Quantitation of C3 is used to detect individuals with inborn deficiency of this factor or those with immunologic disease in whom complement is consumed at an increased rate. Increased levels are found in numerous inflammatory conditions as an acute phase reactant. Acquired deficiency is encountered in active lupus and glomerulonephritis. May be decreased in immune complex disease, serum sickness, chronic active hepatitis, inborn C3 deficiency and subacute bacterial endocarditis (SBE).
Adult: 83-240 mg/dl
* Reference ranges may change over time. Please refer to the original patient report when evaluating results.
Detects both biologically active and inactive C3.
- Complement C3
- Third Component of Complement
- C3 COMPLEMENT
Collect specimen in an SST tube. Centrifuge, aliquot serum into a plastic vial and refrigerate up to 8 days or freeze for longer storage.

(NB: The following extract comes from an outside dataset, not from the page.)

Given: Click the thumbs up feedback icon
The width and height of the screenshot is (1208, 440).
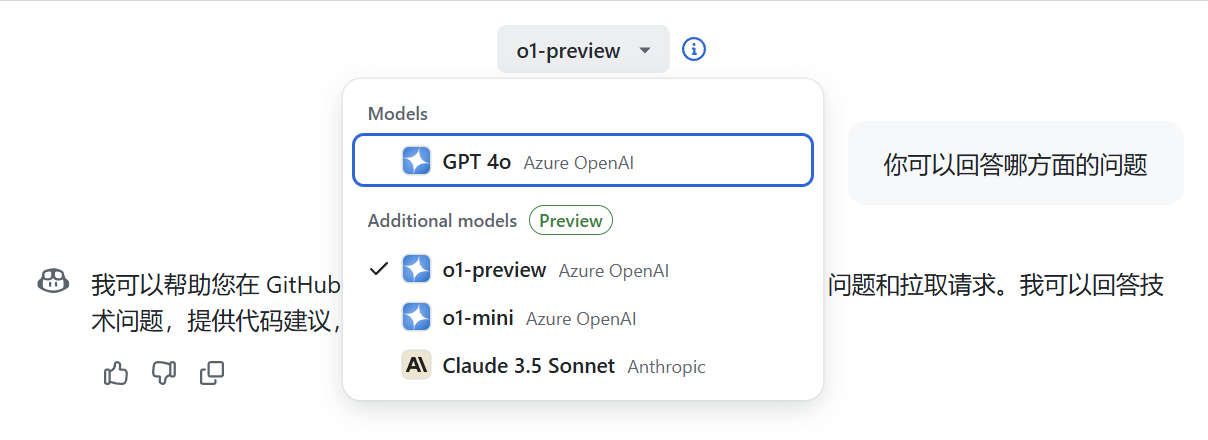Looking at the screenshot, I should click(116, 373).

C3 comprises about 70% of the complement system and is utilized in both the classical and alternate pathways of complement activation. Increased levels are found in numerous inflammatory states as an acute phase reactant. CH50 (total complement hemolytic activity), C3 and/or C4 may be decreased in cases of systemic lupus erythematosus, especially in cases with lupus nephritis, in acute and chronic hypocomplementemic nephritis, SBE, disseminated intravascular coagulation (DIC), and partial lipodystrophy (with associated nephritis-like activity in serum). Cases of hereditary C3 deficiency, while rare, have been reported and are characterized clinically by recurrent infections (e.g., pneumonia, meningitis, impetigo). Low C3 levels have also been found in cases of uremia, chronic liver diseases, anorexia nervosa, and coeliac disease.